Bullying (también
conocido como hostigamiento escolar, matonaje escolar, matoneo escolar o acoso
escolar) es cualquier forma de maltrato psicológico, verbal o físico producido
entre escolares de forma reiterada a lo largo de un tiempo determinado.
Estadísticamente, el tipo de violencia dominante es el emocional y se da
mayoritariamente en el aula y patio de los centros escolares.
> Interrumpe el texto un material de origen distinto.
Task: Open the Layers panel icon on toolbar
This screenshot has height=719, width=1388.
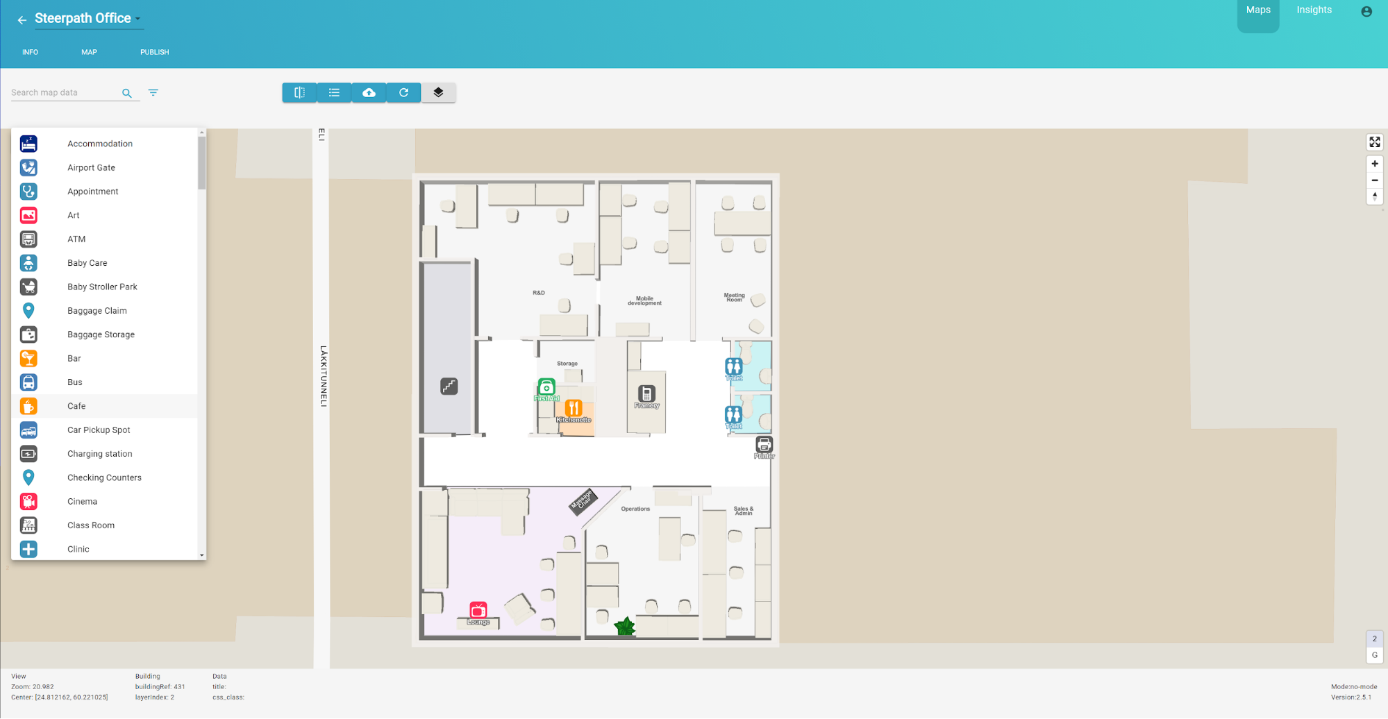Action: (x=438, y=92)
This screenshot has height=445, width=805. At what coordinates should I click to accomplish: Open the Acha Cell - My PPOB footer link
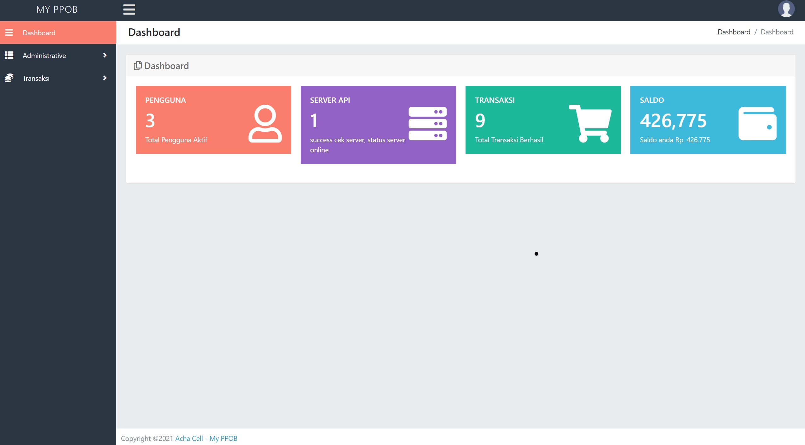(206, 438)
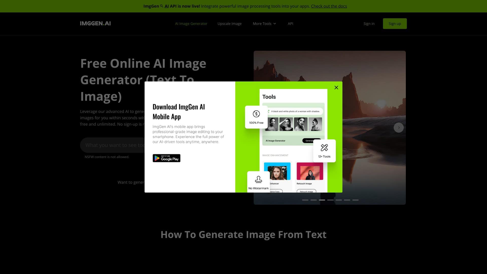
Task: Click the Sign up button
Action: coord(395,23)

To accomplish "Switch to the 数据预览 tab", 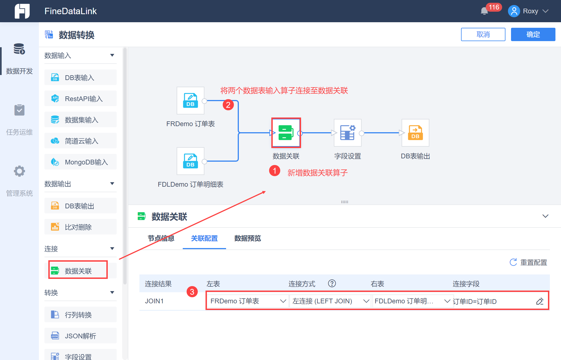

Los protagonistas
de los casos del bullying suelen ser niños y niñas en proceso de entrada en la
adolescencia (12-14 años), siendo ligeramente mayor el porcentaje de niñas en
el perfil de víctimas.
El bullying es una forma característica y extrema de
violencia escolar.
El bullying es una especie de tortura, metódica y
sistemática, en la que el agresor sume a la víctima, a menudo con el silencio,
la indiferencia o la complicidad de otros compañeros.1
Este tipo de violencia escolar se caracteriza, por tanto,
por una reiteración encaminada a conseguir la intimidación de la víctima,
implicando un abuso de poder en tanto que es ejercida por un agresor más fuerte
(ya sea esta fortaleza real o percibida subjetivamente) que aquella.
El
sujeto maltratado queda, así, expuesto física y emocionalmente ante el sujeto maltratador, generándose como
consecuencia una serie de secuelas psicológicas (aunque estas no formen parte
del diagnóstico); es común que el acosado viva aterrorizado con la idea de
asistir a la escuela y que se muestre muy nervioso, triste y solitario en su
vida cotidiana. En algunos casos, la dureza de la situación puede acarrear
pensamientos sobre el suicidio e incluso su materialización, consecuencias
propias del hostigamiento hacia las personas sin limitación de edad.